Understand the Results
If the model is still not performing after both the data and the model assumptions are tuned and aligned with the objective, it’s time to take a deep dive into the results generated from the black-box (ANN, etc…) or white-box (Decision Trees, etc…) and use a magnifying glass to get a better understanding of what is going on during the learning process. Studying the metrics is a great start. Consistent patterns in specific metrics may reveal where the model is failing to perform as expected, but often there is more information behind the numbers. If the algorithm’s decision process is explainable (white-box models) this task might be straight-forward, but if it isn’t (black-box models) all hope is not lost.
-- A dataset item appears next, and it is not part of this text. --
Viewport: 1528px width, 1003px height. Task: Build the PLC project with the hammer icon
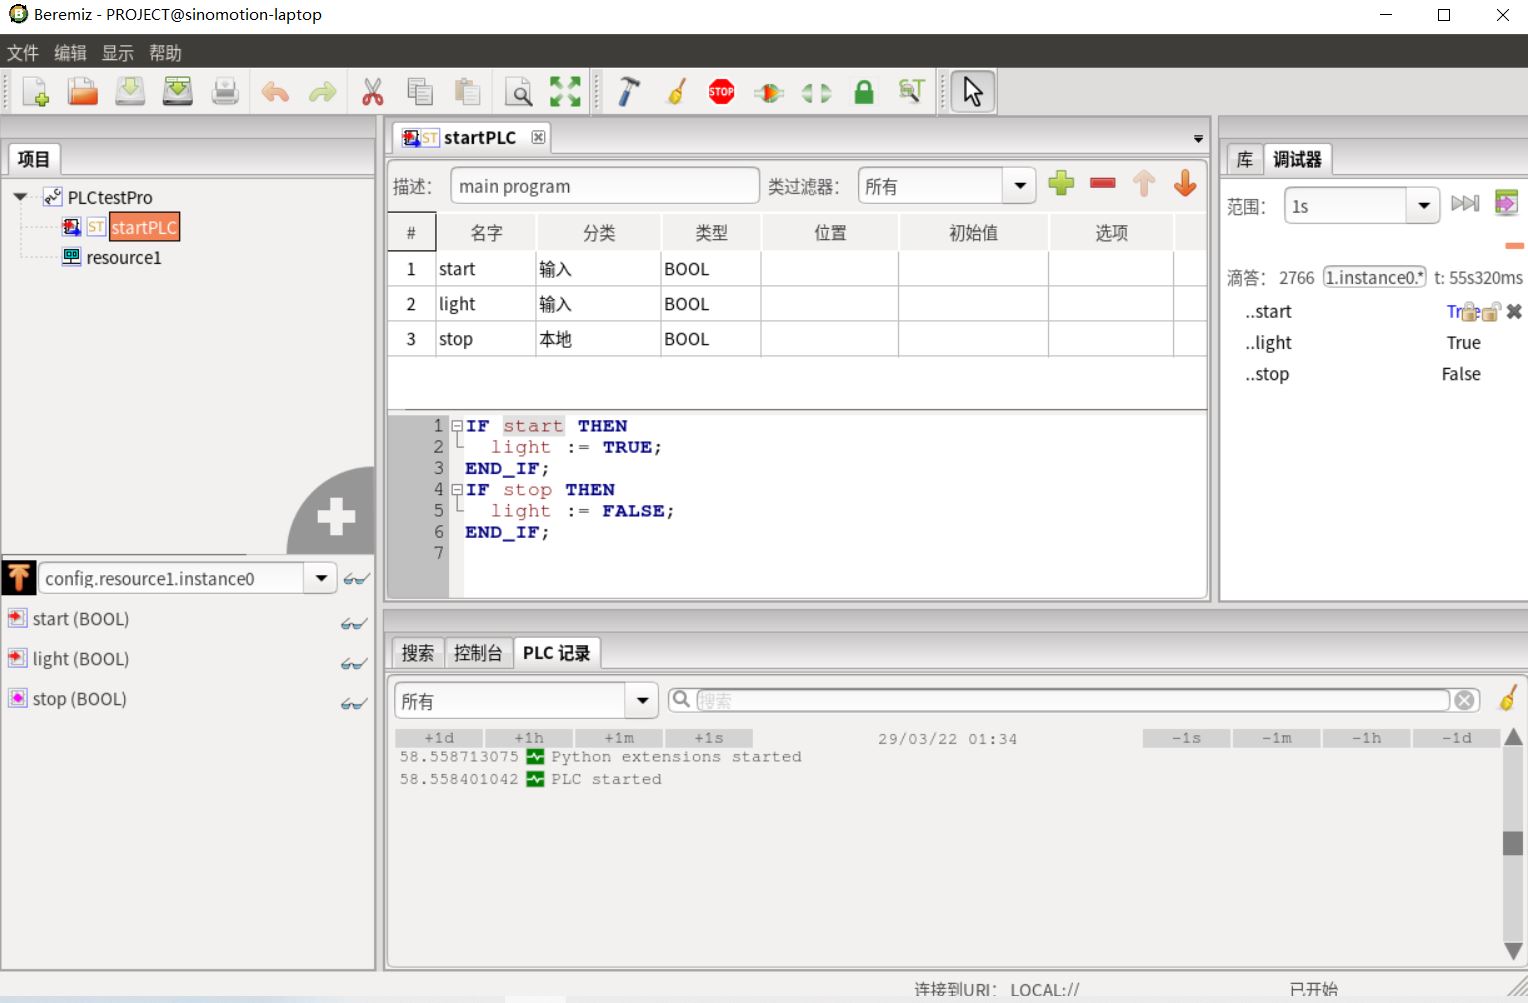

By obtaining visual representations of the common features across the results, or of the inner structures the model utilized to make a decision, you might be able to make some educated guesses as to why you are getting the results. You should look to see if the model appears to be paying special attention to an element that may be confounding the results. You should also take the time to analyze if there is any hard constraint that intrinsically limits the ability of a model to learn and improve, such as irreducible random noise. This may be part of the phenomenon you are trying to study and it might not go away no matter how much more data you add.
In a best-case scenario, after going through these steps you should optimize or at least improve your model’s performance, or have a pretty good idea of why your model isn’t performing as expected.
Maintain Discipline and Focus
There are many excellent online resources that describe mechanical approaches that you can use for improving a machine learning model, but, as a data scientist, you need to think more critically about the business problems you are solving. Evaluating the data, aligning underlying assumptions and analyzing results are fundamental to optimizing artificial intelligence models. Going back to the basics may not be as thrilling as undertaking new research, but maintaining discipline and focus is important to achieving your goals. You can achieve whatever you put your mind to, so go out there and get those results.